Untouched Leaf

By PF Staff in Favorite Photos on Jan 26, 2013

As my favourite photo, I picked one that I took spontaneously, but not without some planning, while hiking in a nearby forest. I actually took a couple from different angles, but I like this one the most. The photo has a simple content and hasn't been edited much, but it is a nice photo. It has some magic about it, even though it doesn't have intense colours, powerful contrasts, and kitschy processing.

The camera I used was the Pentax K-r. I did not use a tripod or flash and there was a light breeze, so I had to compensate with a wide open aperture to freeze at least some motion of the branch. The lens I used was the SMC Pentax-M 50mm F1.7. I used ISO 200 for this photo. I shot this photo in raw DNG and processed it in Lightroom. The changes are actually pretty subtle, the un-edited photo is not radically different. The White balance is "As shot - 5050 temp, +17 tint", recovery is at 22, blacks 7, and brightness was changed from 50 to 83. Contrast went from 25 to 32, and then I also added clarity +100 (to really emphasize the different shapes in the photo) and saturation to +17.

The "flare" could have been removed in post, but I like it as it adds an ethereal feel to the photo and fits the loose highlight bokeh in the background. I focused almost as close as possible to fill the frame with those leaves and emphasize the background bokeh balls, I just wish I could have a slightly wider DoF while retaining the light quality.
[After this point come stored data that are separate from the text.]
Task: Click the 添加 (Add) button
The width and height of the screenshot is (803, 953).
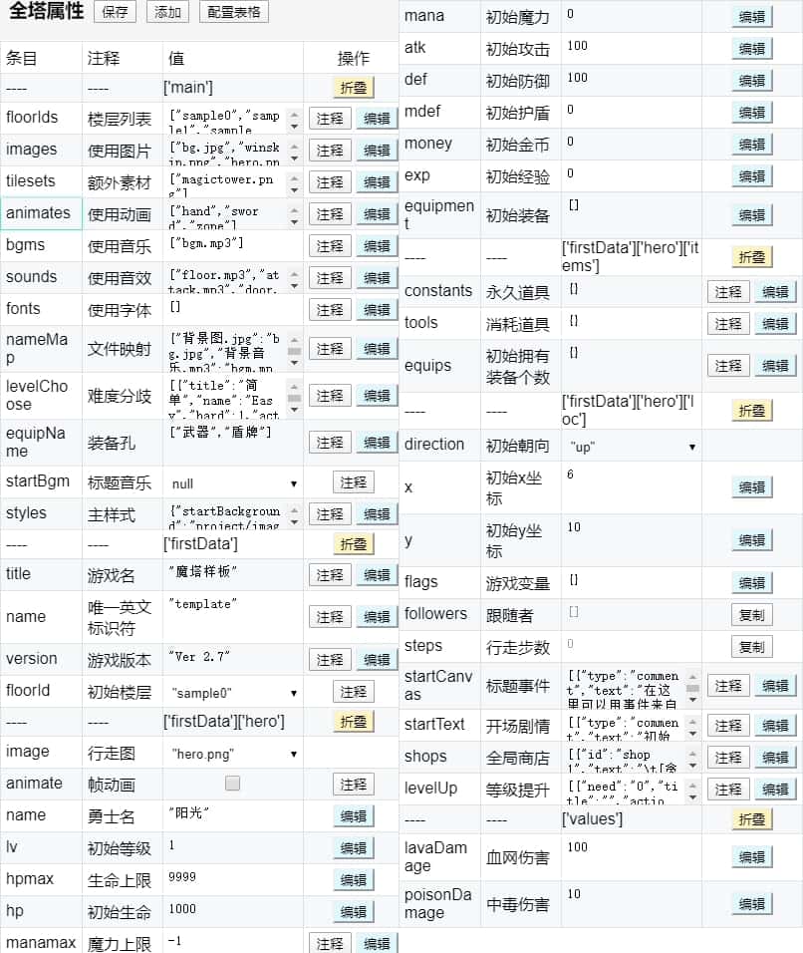Action: [x=167, y=12]

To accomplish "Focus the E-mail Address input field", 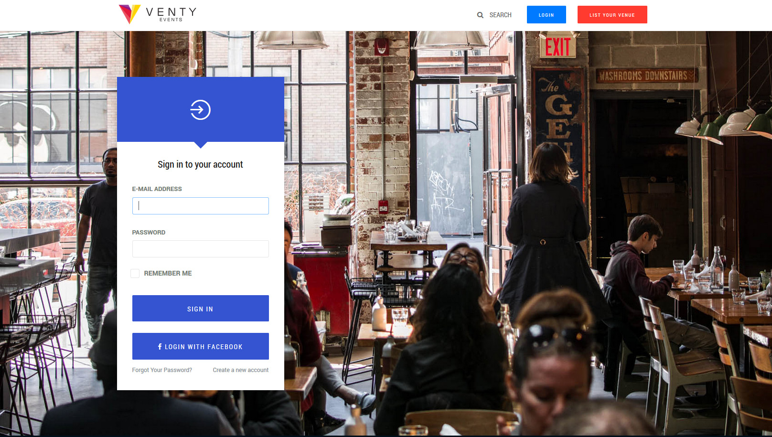I will pos(200,206).
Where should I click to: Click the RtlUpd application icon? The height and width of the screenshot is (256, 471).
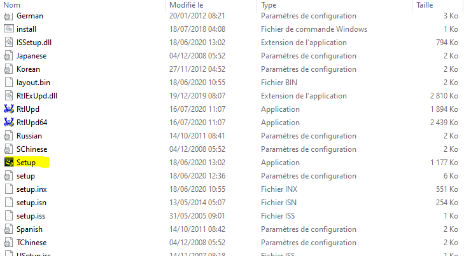8,109

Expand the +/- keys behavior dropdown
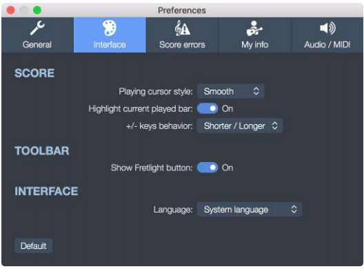pyautogui.click(x=240, y=126)
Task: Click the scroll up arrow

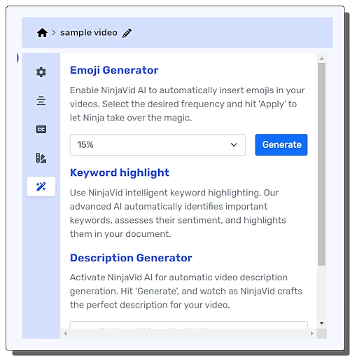Action: pos(322,58)
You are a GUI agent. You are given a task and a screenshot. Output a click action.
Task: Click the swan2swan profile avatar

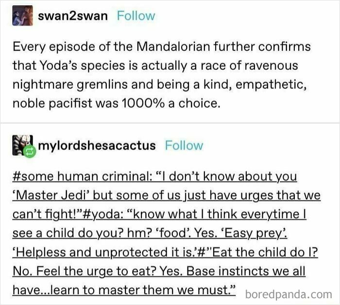click(x=22, y=16)
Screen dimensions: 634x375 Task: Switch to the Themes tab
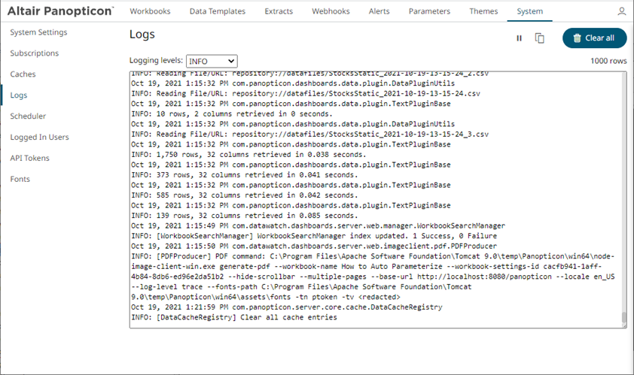pyautogui.click(x=483, y=12)
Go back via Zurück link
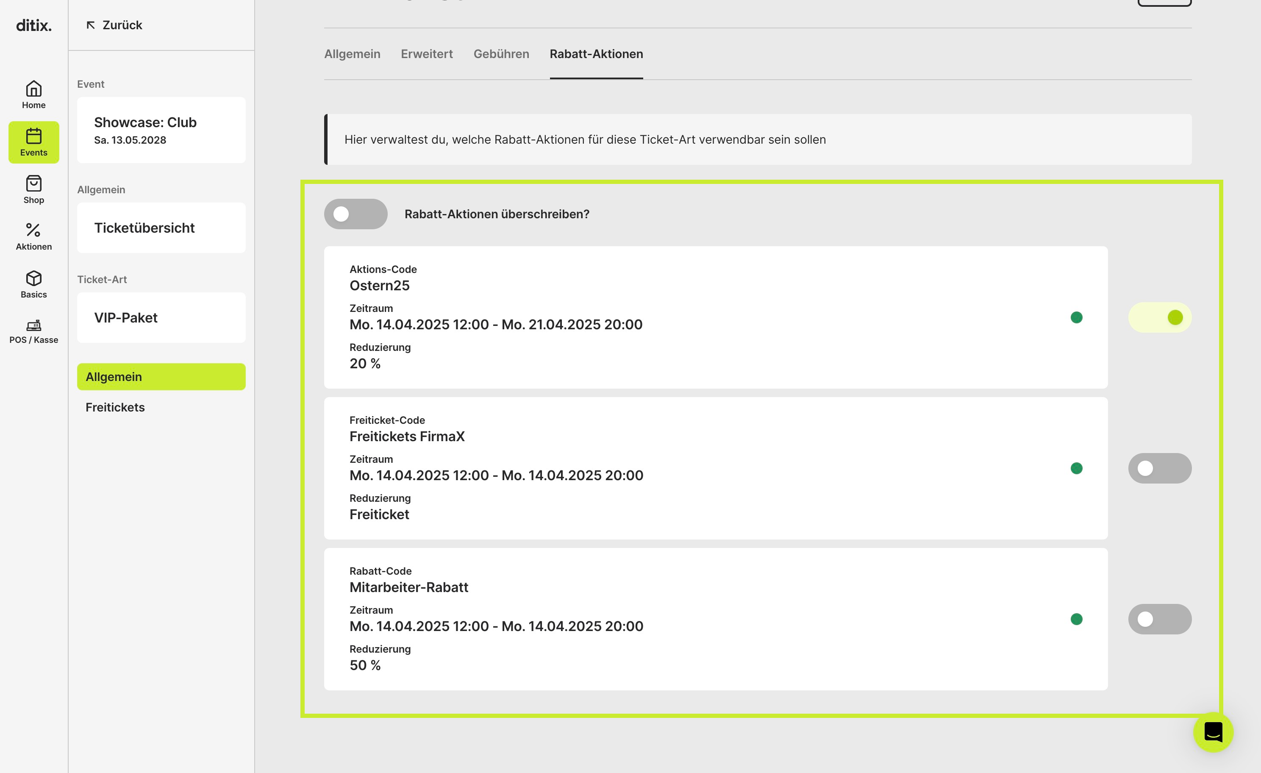The image size is (1261, 773). (x=115, y=25)
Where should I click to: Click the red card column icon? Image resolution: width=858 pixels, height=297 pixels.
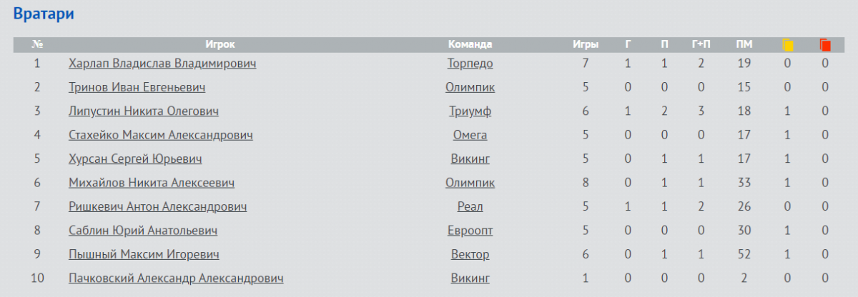click(825, 45)
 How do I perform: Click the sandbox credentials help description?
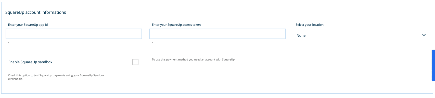click(56, 77)
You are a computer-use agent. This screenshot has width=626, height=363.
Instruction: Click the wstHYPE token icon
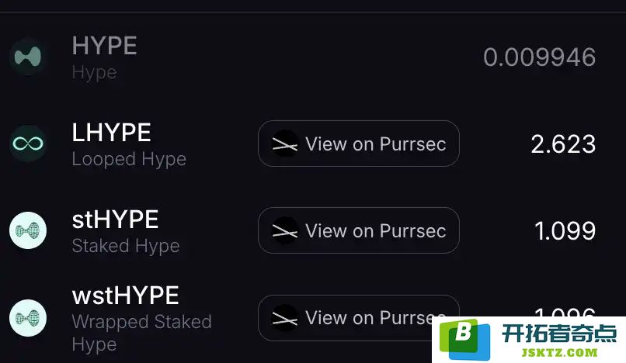pyautogui.click(x=28, y=318)
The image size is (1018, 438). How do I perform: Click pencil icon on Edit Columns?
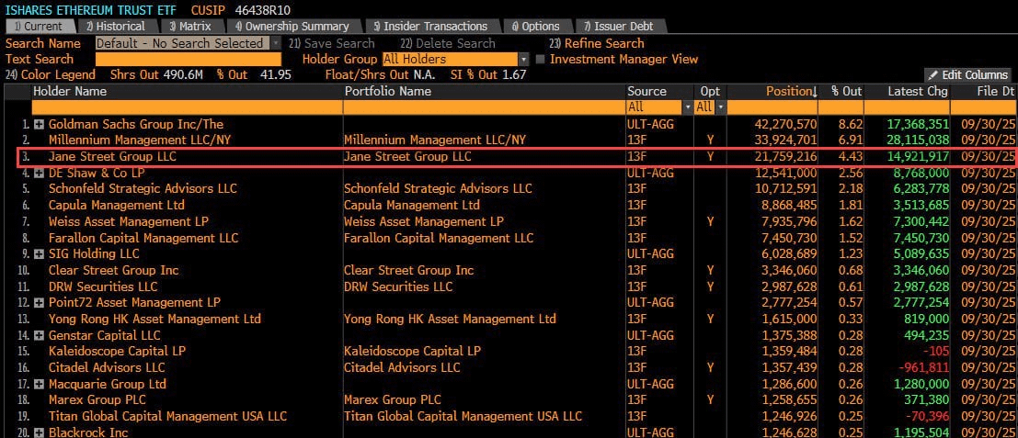[933, 75]
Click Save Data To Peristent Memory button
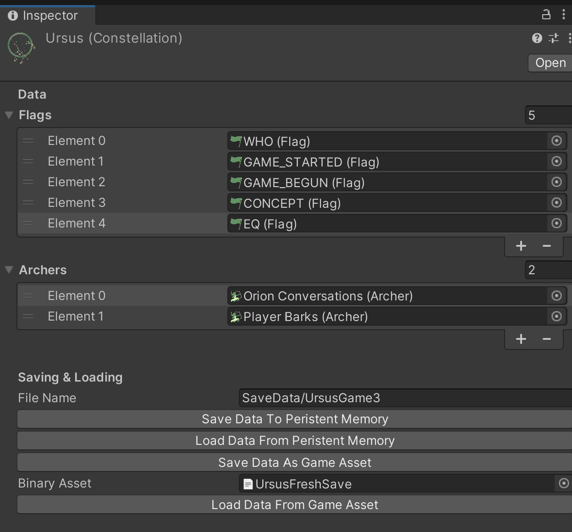 click(295, 419)
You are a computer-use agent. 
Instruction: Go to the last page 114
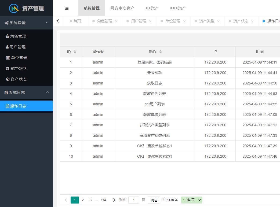tap(103, 200)
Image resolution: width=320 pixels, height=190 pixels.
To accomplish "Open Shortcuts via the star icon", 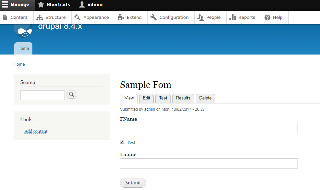I will [41, 5].
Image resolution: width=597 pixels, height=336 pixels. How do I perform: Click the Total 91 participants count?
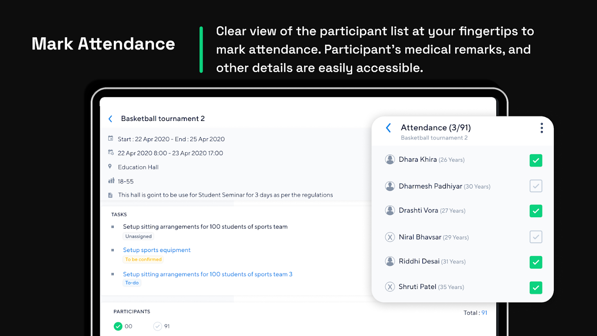click(484, 312)
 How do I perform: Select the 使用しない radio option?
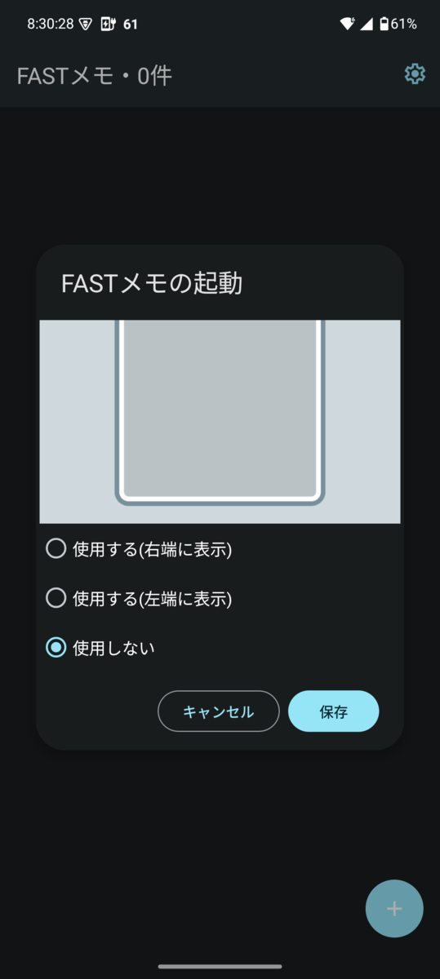coord(56,648)
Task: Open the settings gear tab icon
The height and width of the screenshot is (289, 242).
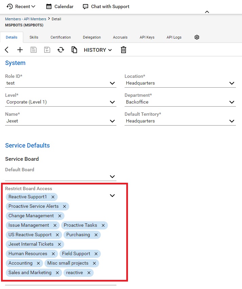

Wide open, combined with the rather slow shutter speed of 1/125 and a light breeze, this isn't the sharpest photo. I bumped the clarity and also the sharpness: Sharpening 40, radius 1,8, detail 40, masking 4, but then I also opened the photo in Photoshop and selected the little in-focus area of the leaf, layered via copy, and used the High pass filter (at 4.0) and then turned that layer into an "overlay" (this is a typical sharpening technique, but I applied it selectively. Be sure to select the area just around the edges that you want to 'sharpen'). I left the tone curve alone. The photo is overexposed and may seem to be way too bright on a digital monitor, but on print it will look much more reasonable. For comparison, here is the out-of-the-camera, unprocessed raw, simply saved as JPEG:

I like the photo as it is, because it is odd (has flare, not very sharp, doesn't have a special subject), but still manages to convey the mood of that forest. In short - I used a manual lens in a dark forest, wide open, near focus, planned my composition, and touched up some details.